_What this task involves_
The full listing should be reproduced exactly as it appears.

>>>>

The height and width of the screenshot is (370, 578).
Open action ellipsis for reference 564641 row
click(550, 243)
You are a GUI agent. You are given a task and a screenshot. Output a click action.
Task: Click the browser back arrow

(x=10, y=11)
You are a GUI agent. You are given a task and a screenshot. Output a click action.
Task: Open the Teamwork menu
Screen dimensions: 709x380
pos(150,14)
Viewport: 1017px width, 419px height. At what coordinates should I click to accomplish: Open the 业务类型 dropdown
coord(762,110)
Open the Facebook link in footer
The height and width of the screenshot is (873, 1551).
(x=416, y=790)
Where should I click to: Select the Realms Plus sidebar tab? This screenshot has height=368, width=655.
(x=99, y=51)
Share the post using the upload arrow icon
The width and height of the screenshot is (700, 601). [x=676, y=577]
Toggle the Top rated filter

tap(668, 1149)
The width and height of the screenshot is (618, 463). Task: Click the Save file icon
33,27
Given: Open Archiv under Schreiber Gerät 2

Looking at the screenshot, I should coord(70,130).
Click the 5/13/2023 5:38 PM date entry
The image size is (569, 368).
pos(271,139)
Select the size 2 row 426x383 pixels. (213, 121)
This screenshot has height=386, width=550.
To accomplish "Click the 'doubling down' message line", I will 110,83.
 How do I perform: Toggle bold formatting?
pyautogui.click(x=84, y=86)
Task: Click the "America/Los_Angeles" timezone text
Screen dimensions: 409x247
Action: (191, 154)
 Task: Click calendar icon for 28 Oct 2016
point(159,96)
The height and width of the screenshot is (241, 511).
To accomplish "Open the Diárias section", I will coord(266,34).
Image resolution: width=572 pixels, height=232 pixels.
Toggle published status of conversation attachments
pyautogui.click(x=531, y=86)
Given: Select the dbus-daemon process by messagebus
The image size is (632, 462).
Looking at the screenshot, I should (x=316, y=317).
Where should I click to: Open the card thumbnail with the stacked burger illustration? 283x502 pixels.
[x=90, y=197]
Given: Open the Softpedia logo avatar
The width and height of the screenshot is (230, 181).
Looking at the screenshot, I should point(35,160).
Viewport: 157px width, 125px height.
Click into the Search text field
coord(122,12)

<<<<

_Response to the exercise_
The height and width of the screenshot is (370, 578).
Open action ellipsis for reference 564641 row
click(550, 243)
You are a GUI agent. You are given a task and a screenshot. Output a click action.
Task: Click the browser back arrow

(x=10, y=11)
You are a GUI agent. You are given a task and a screenshot. Output a click action.
Task: Open the Teamwork menu
Screen dimensions: 709x380
pos(150,14)
Viewport: 1017px width, 419px height. At what coordinates should I click to accomplish: Open the 业务类型 dropdown
coord(762,110)
Open the Facebook link in footer
The height and width of the screenshot is (873, 1551).
(x=416, y=790)
Where should I click to: Select the Realms Plus sidebar tab? This screenshot has height=368, width=655.
(x=99, y=51)
Share the post using the upload arrow icon
The width and height of the screenshot is (700, 601). [x=676, y=577]
Toggle the Top rated filter

tap(668, 1149)
The width and height of the screenshot is (618, 463). Task: Click the Save file icon
33,27
Given: Open Archiv under Schreiber Gerät 2

Looking at the screenshot, I should coord(70,130).
Click the 5/13/2023 5:38 PM date entry
The image size is (569, 368).
pos(271,139)
Select the size 2 row 426x383 pixels. (213, 121)
This screenshot has height=386, width=550.
To accomplish "Click the 'doubling down' message line", I will 110,83.
 How do I perform: Toggle bold formatting?
pyautogui.click(x=84, y=86)
Task: Click the "America/Los_Angeles" timezone text
Screen dimensions: 409x247
Action: (191, 154)
 Task: Click calendar icon for 28 Oct 2016
point(159,96)
The height and width of the screenshot is (241, 511).
To accomplish "Open the Diárias section", I will coord(266,34).
Image resolution: width=572 pixels, height=232 pixels.
Toggle published status of conversation attachments
pyautogui.click(x=531, y=86)
Given: Select the dbus-daemon process by messagebus
The image size is (632, 462).
Looking at the screenshot, I should (x=316, y=317).
Where should I click to: Open the card thumbnail with the stacked burger illustration? 283x502 pixels.
[x=90, y=197]
Given: Open the Softpedia logo avatar
The width and height of the screenshot is (230, 181).
Looking at the screenshot, I should point(35,160).
Viewport: 157px width, 125px height.
Click into the Search text field
coord(122,12)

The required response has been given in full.